▶ **Цитируемый текст**:
##########

Сколько раз одно и тоже...
Я не знаю почему,
Но опять шалишь, Серёжа,
Ты с Тургеневской «Муму».

И не очень-то красиво
Ты в стихах своих вещал,
Что во рту презерватива
Вкус с похмелья ощущал.

Может как-нибудь иначе,
А то всем известно нам:
С головой во рту кошачьей,
Красовался Мандельштам.

Был ещё поэт свирепый,
Как не знать его строки?
Он откусывал как репы
Гадам- фрицам кадыки!

Что держать в зубах нам надо?
Рот - он всё принять готов.
Ведь держал в зубах в «Гренаде»
Песню «Яблочко» Светлов!

Не мешайте водку с пивом!
А не то во рту, увы,
Будет вкус презерватива
И кошачьей головы!

Русаков предлагал ему собрать озорные тексты вместе с эпиграммами и пародиями в отдельную книжку и назвать ее «Третьяковская галерея», но Толя отказался. Видимо посчитал, что такая книжка отвлечет от его серьезной лирики и повредит его репутации. Официальное признание было для него дороже.
***
Третьяков единственный поэт, которому поставили памятник при жизни. Красуется он в центре города на площади Влюбленных. Отлитый из бронзы подвыпивший мужчина опирается на фонарный столб, а рядом с ним собачка с задранной лапой, справляющая нужду. Люди незнающие Третьякова в лицо обозвали его Дядей Васей, но если присмотреться, мужчина – вылитый Третьяков. По крайней мере, у памятника Астафьеву сходства с реальным Виктором Петровичем намного меньше, нежели у Анатолия Ивановича с этим романтическим гулякой. Немного смущает головной убор, по Красноярску он в шляпе не ходил, но может в щегольской молодости и был грешок. Увидев памятник в первый раз, я поразился сходству и позвонил поэту, но тот привыкший к моим розыгрышам, не поверил. Шутка ему не понравилась, особенно присутствие собачки с задранной лапой. На предложение съездить и посмотреть самому, он проворчал: – «Мне, что больше нечего делать, чтобы тащиться через весь город проверять твои дурацкие провокации».
Чтобы удостовериться – не заблуждаюсь ли – я приводил к памятнику общих знакомых и все без подсказок узнавали Третьякова. Но и без моих экскурсий народная тропа к памятнику не зарастала. Когда возле подножия стали появляться брошенные монетки, я предложил ему приезжать по вечерам и собирать денежки в мешочек, считая их компенсацией за отсутствие журнальных гонораров. Он сначала обиделся, но обида на то, что журналы перестали платить, была сильнее. Полюбоваться своим бронзовым изваянием он так и не съездил, хотя и не исключаю, что постеснялся признаться в этом.

##########

▶ **Исходные данные**:
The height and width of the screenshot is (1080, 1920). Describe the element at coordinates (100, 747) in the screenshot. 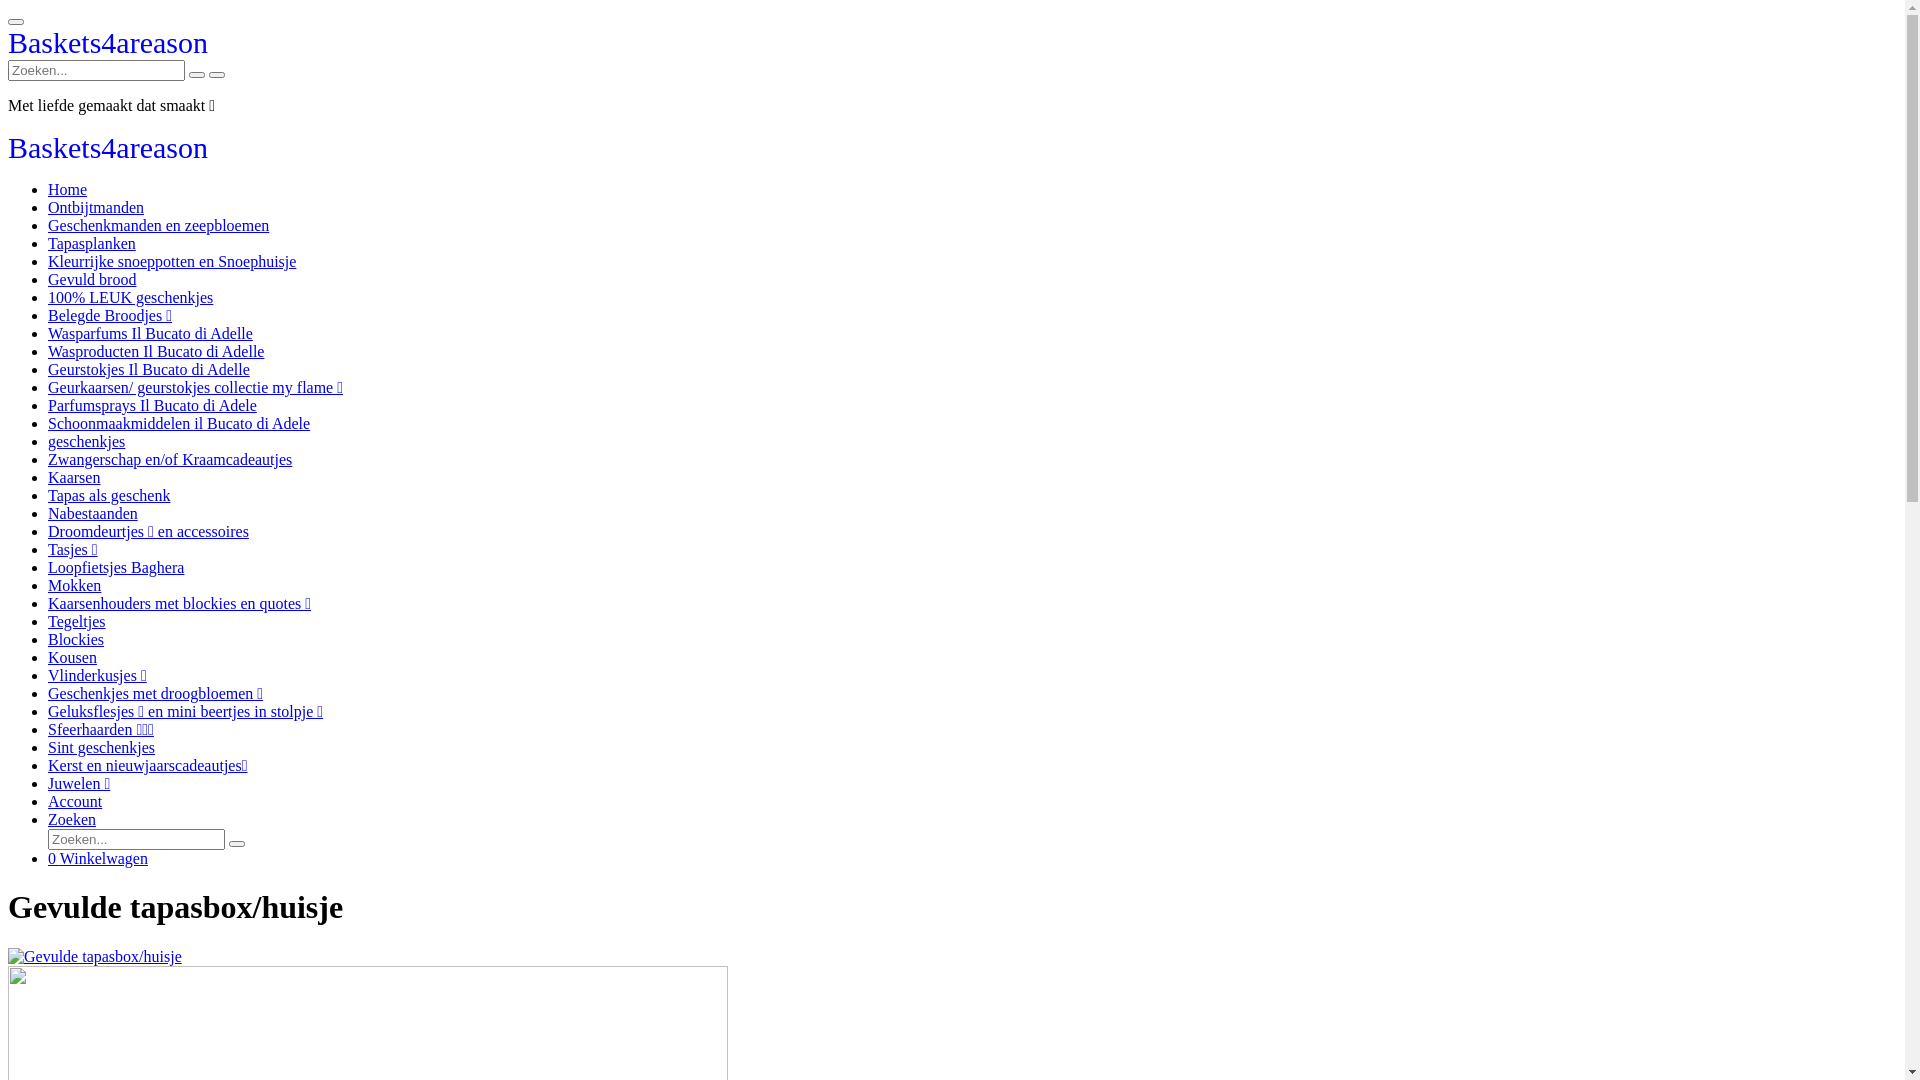

I see `'Sint geschenkjes'` at that location.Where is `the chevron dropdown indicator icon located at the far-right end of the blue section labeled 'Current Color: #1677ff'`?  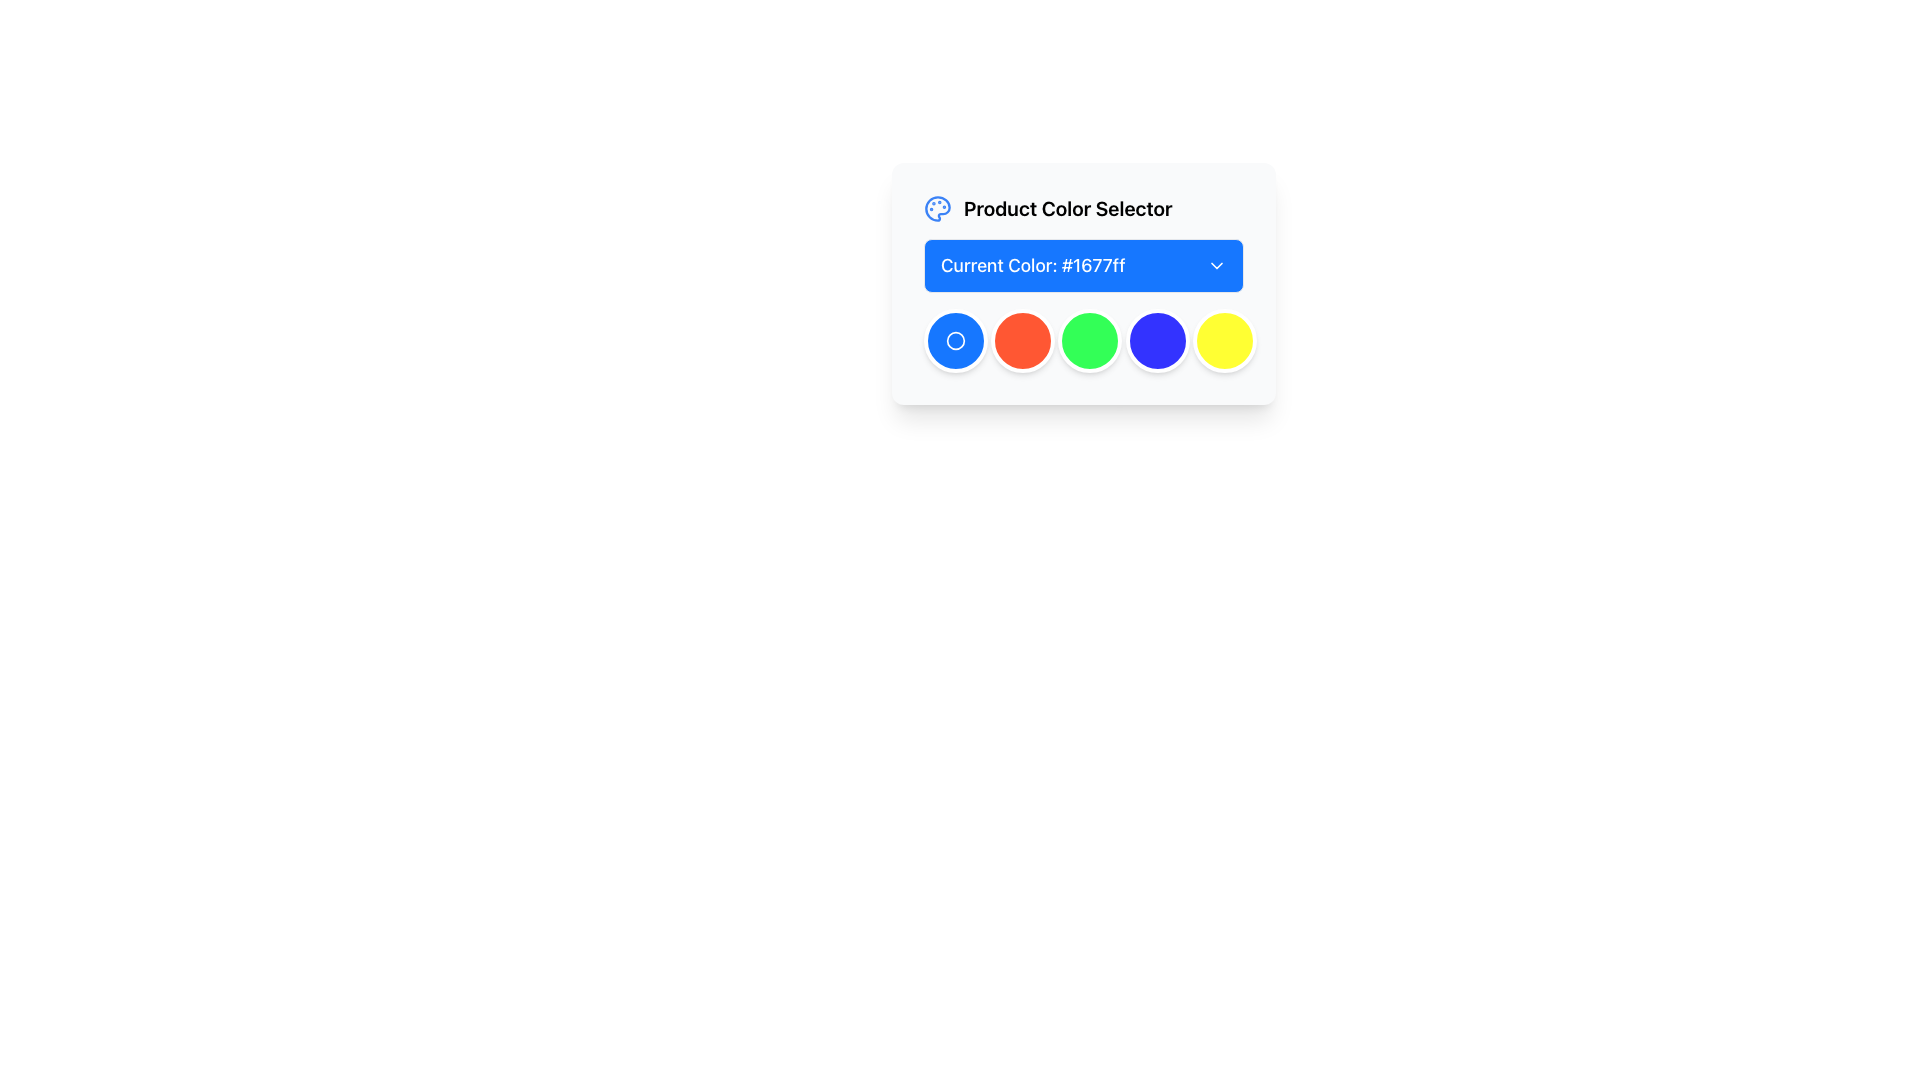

##########

▶ **Условия задания**:
Ответьте коротко по цитируемому тексту:
1. Какую песню, согласно стихам, держал в зубах Светлов?
2. Какое название Русаков предлагал дать книжке с озорными текстами?
3. На какой площади стоит памятник Третьякову?
Материал здесь ни при чем.

▶ **Выполненное задание**:
1. «Яблочко».
2. «Третьяковская галерея».
3. На площади Влюбленных.